Fragment strony:
--------------------------------------------------
Mikołaj – patron marketingu, czyli historia świętego popkultury, cz.1

Wszyscy opowiadają dziś prawdziwą historię św. Mikołaja. Ja postanowiłam opowiedzieć tę, która jest oczywista. Postać w czerwonym stroju, w saniach ciągniętych przez renifery to popkulturowy twór, pochłaniający hektolitry coca-coli. Ale i tak go kochamy, prawda?

 

Święty od marketingu

 

Co roku w dzień św. Mikołaja pojawia się mnóstwo artykułów przedstawiających nam „prawdziwą historię” tej postaci. Nagłówki krzyczą, że ten brodaty grubas, którego wszędzie pełno nie ma nic wspólnego z poczciwym biskupem Miry. OK. Tyle razy wbijano nam to do głowy, że nie mieliśmy nawet czasu zadać sobie fundamentalnego pytania: skąd w takim razie wziął się Santa Claus, miłośnik coca-coli, czerwononosych reniferów i grzecznych dzieci (eeee…to akurat zabrzmiało dość creepy).
--------------------------------------------------
Blok danych:
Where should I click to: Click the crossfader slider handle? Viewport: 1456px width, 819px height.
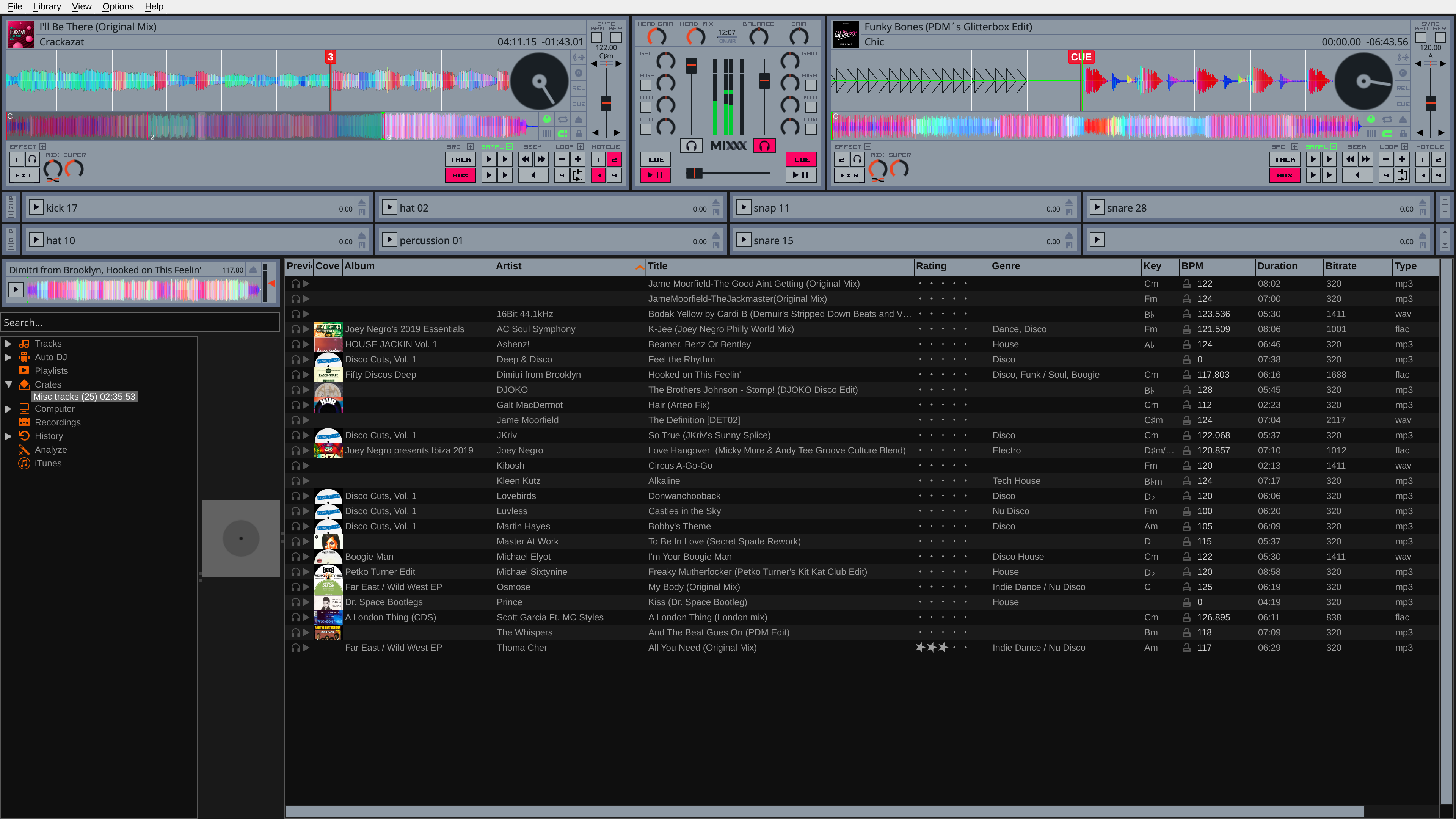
--------------------------------------------------
Treść poleceń:
A – Jak brzmi po angielsku zdanie „Ale i tak go kochamy, prawda?” z fragmentu strony?
B – Czym według fragmentu strony jest postać w czerwonym stroju, w saniach ciągniętych przez renifery?
C – Przepisz z fragmentu strony wszystko od słów „Co roku w dzień” w dół aż po słowa „zabrzmiało dość creepy).”.

Rozwiązane zadania:
A – But we love him anyway, right?

B – To popkulturowy twór, pochłaniający hektolitry coca-coli.

C –
Co roku w dzień św. Mikołaja pojawia się mnóstwo artykułów przedstawiających nam „prawdziwą historię” tej postaci. Nagłówki krzyczą, że ten brodaty grubas, którego wszędzie pełno nie ma nic wspólnego z poczciwym biskupem Miry. OK. Tyle razy wbijano nam to do głowy, że nie mieliśmy nawet czasu zadać sobie fundamentalnego pytania: skąd w takim razie wziął się Santa Claus, miłośnik coca-coli, czerwononosych reniferów i grzecznych dzieci (eeee…to akurat zabrzmiało dość creepy).